Feser begins by scrutinizing Aristotelian actuality and potentiality. Signaling the importance of this chapter, Feser tells us that act and potency serves as "the organizing theme" insofar as what is said about other topics follows from it (p. 7). Not only is the act/potency relationship under-appreciated in contemporary scholarship on hylemorphic metaphysics (e.g., it is certainly not an organizing theme in Robert Pasnau's insightful recent Metaphysical Themes), but it provides the kind of conceptual framework that will help us best understand where hylemorphism is supposed to get us in understanding composite entities. As Thomas Aquinas mentions in De ente et essentia, considerations of a substance according to either formal or material considerations are distinct ways, based on really distinct principles, through which to correctly consider the substance as a whole: the material principle expresses potentiality in the whole whereas the form expresses what is actual in the same whole. Feser articulates this desideratum clearly.
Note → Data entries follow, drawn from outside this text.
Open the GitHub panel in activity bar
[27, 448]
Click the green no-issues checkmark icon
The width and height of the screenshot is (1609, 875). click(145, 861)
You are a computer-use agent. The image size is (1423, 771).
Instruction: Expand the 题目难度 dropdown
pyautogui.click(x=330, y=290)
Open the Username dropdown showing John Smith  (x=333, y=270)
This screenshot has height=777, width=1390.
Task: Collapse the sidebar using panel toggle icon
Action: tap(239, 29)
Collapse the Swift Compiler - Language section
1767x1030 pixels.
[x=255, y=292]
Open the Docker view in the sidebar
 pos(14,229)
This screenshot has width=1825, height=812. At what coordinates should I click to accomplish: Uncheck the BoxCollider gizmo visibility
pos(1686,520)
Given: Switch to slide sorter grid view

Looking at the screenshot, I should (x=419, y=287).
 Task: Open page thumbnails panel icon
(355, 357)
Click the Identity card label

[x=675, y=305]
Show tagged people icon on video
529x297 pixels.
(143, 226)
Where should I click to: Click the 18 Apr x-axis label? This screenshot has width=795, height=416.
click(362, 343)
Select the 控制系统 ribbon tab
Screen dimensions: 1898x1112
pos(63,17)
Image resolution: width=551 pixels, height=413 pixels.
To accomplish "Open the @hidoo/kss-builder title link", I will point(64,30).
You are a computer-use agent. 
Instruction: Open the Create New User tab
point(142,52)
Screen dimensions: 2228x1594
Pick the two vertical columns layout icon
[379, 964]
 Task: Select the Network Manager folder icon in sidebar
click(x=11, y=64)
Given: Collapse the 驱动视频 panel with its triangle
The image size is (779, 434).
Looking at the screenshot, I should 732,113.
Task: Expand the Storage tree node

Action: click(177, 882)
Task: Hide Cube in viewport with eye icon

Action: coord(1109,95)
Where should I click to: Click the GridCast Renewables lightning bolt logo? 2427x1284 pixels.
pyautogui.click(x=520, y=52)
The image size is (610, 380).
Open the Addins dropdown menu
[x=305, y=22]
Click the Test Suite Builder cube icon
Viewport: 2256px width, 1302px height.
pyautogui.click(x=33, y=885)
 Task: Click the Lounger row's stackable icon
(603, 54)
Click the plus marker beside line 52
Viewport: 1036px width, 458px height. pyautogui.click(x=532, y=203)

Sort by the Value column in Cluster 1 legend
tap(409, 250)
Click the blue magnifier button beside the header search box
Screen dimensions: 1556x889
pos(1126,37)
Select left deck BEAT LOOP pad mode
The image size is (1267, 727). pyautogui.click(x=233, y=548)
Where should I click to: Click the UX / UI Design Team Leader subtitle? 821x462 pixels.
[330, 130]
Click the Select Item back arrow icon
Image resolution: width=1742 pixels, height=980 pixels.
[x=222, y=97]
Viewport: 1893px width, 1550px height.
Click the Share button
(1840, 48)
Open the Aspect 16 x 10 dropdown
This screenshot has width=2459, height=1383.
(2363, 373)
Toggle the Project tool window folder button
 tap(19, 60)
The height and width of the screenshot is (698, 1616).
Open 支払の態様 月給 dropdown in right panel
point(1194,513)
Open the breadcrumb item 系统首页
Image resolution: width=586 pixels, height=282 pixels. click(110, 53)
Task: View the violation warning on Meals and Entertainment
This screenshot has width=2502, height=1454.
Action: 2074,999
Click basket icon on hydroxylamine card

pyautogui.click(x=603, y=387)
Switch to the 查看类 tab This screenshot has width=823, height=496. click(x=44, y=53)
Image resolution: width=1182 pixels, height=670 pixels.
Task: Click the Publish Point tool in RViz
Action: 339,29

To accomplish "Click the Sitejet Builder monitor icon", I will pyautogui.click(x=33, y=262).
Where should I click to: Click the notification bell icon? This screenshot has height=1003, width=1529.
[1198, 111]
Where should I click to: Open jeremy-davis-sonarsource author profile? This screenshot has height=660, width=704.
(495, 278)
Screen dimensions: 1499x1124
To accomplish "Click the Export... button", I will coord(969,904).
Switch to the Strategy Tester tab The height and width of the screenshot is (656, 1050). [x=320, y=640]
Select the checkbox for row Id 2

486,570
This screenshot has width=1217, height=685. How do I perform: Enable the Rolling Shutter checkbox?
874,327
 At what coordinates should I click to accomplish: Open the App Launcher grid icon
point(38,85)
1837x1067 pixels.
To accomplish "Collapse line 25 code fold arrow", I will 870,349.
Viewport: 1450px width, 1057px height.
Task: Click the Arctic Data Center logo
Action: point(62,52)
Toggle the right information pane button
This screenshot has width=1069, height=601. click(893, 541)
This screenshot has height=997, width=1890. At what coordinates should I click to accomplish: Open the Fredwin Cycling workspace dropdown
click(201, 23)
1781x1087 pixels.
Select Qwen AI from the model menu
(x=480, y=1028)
In chapter one, Feser is largely concerned to show how a Thomistic account of act and potency, and the arguments supporting such a distinction, can be brought to bear on a contemporary metaphysics of causal powers, in hopes of overcoming contemporary limitations on the issue. He motivates the distinction by appeal to the reality of bone fide change and causal power. To account for one and the same thing changing -- a round ball becoming flattened -- one needs to recognize that when the ball actually has a round shape, that same ball has the potency to be flat. To deny this is to commit oneself to one of two absurd views: the static view where nothing changes or the view there is nothing permanent at all. Insofar as causal power (specifically at this point, efficient causal) should be understood as "that which brings something into being or changes it in some way" (p. 42), it should also be understood as the actualization of a potency. For example, to accurately describe a scenario where the sun is fading the color of a piece of fabric involves ascribing to the sun the causal power (active potency) to fade the color of fabric and ascribing to the fabric a potency to be faded by the sun. In fact, to deny that fabric has this (potential) feature in reality is to deny that it can be faded by the sun, and to deny such a real power to the sun is to deny that it can fade fabric!


By pointing to the interest of contemporary philosophy in the notion of powers (specifically in contexts of metaphysics and philosophy of science), Feser is saved from pleading for a relevancy for causal powers. However, Feser points out that contemporary metaphysicians are re-treading ground covered in a rather sophisticated way within scholastic thought; the latter transcends problems faced by contemporary thinkers due to the fact that they presume Humean views about the looseness and separateness between a cause and its effect when thinking through the issue. As a case in point, Feser looks to sustained criticisms of Lewis's counter-factual view of causation, which tries to analyze causation based solely on what happens (actualities) without appeal to powers. Likewise, in the philosophy of science, Feser sides with Nancy Cartwright, who argues that a powers ontology makes better sense of science, and Anjan Chakravartty, who maintains that a powers ontology saves scientific realism. Beyond a mere assent to causal powers, Feser thinks that causal powers are really distinct from the substances that have them (if they weren't, then change would be impossible) and that there are, fundamentally, categorical (expressing actuality) and dispositional properties (expressing potency); although the latter are mistakenly treated by philosophers today as actualities in their own right, thereby undercutting a correct view of reality that is expressed by a genuine real distinction among actuality and potentiality.